**Required action:** Please write out the listing from its first line through the line with "What do you see at coordinates (36, 1148)", replacing every "screenshot" with "image" and leaving everything else unchanged.

────────────────

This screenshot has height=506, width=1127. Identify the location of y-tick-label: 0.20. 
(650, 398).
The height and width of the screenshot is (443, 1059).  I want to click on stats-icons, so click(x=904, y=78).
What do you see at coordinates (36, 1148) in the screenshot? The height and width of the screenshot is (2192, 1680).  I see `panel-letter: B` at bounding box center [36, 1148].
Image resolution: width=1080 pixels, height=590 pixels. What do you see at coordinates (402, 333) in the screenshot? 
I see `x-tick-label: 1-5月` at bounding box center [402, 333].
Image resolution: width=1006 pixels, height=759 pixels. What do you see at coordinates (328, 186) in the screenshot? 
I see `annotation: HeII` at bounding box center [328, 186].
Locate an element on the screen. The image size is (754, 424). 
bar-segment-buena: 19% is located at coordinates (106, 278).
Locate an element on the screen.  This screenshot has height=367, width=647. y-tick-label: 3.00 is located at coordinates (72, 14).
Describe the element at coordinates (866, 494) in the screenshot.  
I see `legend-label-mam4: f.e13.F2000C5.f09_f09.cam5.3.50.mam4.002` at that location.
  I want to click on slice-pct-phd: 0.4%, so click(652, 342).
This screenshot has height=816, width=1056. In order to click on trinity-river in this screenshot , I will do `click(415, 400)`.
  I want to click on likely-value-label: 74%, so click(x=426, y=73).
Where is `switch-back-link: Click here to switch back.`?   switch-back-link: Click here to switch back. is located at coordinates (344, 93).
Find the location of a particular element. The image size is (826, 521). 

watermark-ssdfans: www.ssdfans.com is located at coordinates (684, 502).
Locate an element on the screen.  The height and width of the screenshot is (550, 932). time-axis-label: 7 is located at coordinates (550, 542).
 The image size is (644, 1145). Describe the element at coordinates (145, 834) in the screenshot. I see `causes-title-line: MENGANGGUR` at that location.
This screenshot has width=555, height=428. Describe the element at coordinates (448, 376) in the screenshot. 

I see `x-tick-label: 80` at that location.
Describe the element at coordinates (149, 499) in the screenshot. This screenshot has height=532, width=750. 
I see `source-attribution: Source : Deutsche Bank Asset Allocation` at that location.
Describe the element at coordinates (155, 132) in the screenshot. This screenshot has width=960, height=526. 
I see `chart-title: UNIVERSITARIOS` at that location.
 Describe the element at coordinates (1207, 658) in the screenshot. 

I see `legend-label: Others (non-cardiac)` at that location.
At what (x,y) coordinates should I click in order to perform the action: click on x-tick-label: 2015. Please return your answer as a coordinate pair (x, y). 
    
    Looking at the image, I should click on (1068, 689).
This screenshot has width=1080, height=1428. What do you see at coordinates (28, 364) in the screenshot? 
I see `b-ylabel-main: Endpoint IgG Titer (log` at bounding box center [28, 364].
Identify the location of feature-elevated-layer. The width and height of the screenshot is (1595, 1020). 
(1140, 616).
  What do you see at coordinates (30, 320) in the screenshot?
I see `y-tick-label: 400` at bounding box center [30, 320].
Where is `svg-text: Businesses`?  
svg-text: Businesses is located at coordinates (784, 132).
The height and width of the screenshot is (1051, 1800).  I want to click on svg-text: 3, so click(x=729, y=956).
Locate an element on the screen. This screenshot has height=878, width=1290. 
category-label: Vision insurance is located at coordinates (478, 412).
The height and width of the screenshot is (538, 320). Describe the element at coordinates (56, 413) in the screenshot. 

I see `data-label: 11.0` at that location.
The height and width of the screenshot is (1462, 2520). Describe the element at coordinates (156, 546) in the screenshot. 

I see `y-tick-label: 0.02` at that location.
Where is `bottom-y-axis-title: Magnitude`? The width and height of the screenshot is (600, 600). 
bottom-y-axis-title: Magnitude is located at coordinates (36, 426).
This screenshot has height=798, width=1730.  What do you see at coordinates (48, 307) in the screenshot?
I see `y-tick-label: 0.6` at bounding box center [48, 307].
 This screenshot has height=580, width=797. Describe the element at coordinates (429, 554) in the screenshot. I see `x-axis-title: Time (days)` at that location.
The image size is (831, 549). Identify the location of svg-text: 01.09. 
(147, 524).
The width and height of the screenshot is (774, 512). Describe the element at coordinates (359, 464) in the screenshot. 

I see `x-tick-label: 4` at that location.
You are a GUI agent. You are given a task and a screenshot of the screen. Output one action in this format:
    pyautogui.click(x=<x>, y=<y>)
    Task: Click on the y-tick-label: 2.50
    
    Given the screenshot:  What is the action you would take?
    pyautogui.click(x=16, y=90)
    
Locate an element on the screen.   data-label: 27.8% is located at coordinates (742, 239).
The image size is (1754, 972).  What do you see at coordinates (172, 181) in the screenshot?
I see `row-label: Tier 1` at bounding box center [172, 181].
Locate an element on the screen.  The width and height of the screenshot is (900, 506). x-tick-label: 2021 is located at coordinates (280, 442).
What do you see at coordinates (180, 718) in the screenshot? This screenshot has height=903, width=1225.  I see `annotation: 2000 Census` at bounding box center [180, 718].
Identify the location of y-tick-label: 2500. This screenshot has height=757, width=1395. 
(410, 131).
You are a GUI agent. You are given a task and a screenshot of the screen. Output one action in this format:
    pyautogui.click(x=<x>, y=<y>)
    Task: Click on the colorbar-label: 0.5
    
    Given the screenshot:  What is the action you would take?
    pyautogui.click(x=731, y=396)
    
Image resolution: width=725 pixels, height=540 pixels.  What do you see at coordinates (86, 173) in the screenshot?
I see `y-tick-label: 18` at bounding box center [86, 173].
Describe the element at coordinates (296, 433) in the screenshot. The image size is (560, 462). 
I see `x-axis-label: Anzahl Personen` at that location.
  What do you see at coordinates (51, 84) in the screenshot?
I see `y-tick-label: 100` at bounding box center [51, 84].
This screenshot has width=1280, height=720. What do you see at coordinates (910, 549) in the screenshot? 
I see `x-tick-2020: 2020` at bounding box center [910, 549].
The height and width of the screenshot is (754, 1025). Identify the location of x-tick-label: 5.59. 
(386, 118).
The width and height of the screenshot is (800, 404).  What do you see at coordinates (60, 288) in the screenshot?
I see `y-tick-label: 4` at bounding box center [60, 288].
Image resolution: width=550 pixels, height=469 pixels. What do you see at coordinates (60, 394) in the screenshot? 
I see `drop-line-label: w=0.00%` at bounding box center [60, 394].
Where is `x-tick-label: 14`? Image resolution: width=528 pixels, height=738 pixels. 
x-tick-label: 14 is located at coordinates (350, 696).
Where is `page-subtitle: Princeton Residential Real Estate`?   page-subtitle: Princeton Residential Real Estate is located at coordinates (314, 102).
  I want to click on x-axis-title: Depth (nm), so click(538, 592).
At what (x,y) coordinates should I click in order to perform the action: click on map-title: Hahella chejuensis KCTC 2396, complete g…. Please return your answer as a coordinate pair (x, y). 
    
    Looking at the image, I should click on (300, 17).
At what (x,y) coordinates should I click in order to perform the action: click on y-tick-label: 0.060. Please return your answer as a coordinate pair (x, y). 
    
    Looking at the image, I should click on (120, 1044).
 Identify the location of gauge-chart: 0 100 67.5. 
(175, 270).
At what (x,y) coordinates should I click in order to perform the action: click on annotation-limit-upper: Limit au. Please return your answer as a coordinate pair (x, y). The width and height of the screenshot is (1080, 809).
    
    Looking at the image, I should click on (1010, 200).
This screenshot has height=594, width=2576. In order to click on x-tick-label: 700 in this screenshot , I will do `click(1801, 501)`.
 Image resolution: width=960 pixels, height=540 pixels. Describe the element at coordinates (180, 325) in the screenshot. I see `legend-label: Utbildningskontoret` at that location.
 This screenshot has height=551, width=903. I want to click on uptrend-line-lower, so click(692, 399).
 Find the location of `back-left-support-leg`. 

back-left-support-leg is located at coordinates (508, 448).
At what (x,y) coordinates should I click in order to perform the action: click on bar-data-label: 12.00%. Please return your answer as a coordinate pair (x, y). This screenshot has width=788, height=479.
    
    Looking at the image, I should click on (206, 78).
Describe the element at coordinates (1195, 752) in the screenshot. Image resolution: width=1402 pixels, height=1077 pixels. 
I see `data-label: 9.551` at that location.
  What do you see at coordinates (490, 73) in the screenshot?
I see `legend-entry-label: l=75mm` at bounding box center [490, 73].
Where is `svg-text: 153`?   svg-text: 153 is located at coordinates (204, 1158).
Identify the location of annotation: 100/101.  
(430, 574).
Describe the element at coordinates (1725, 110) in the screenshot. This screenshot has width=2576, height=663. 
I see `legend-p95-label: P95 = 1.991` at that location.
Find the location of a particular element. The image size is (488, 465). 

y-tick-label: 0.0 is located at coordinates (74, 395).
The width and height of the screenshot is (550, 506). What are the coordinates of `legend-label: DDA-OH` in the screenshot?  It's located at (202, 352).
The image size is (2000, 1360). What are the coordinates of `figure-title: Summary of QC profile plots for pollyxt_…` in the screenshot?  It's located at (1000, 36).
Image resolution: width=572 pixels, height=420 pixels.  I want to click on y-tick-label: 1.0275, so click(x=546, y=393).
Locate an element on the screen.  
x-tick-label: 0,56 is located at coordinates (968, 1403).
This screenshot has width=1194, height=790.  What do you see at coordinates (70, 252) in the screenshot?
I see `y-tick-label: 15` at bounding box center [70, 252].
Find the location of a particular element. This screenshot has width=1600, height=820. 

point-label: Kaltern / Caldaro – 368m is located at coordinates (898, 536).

────────────────

**Task output:**
This image has height=506, width=1127. Identify the location of y-tick-label: 0.20. 
(650, 398).
The height and width of the image is (443, 1059).  I want to click on stats-icons, so click(x=904, y=78).
What do you see at coordinates (36, 1148) in the image? The height and width of the image is (2192, 1680).  I see `panel-letter: B` at bounding box center [36, 1148].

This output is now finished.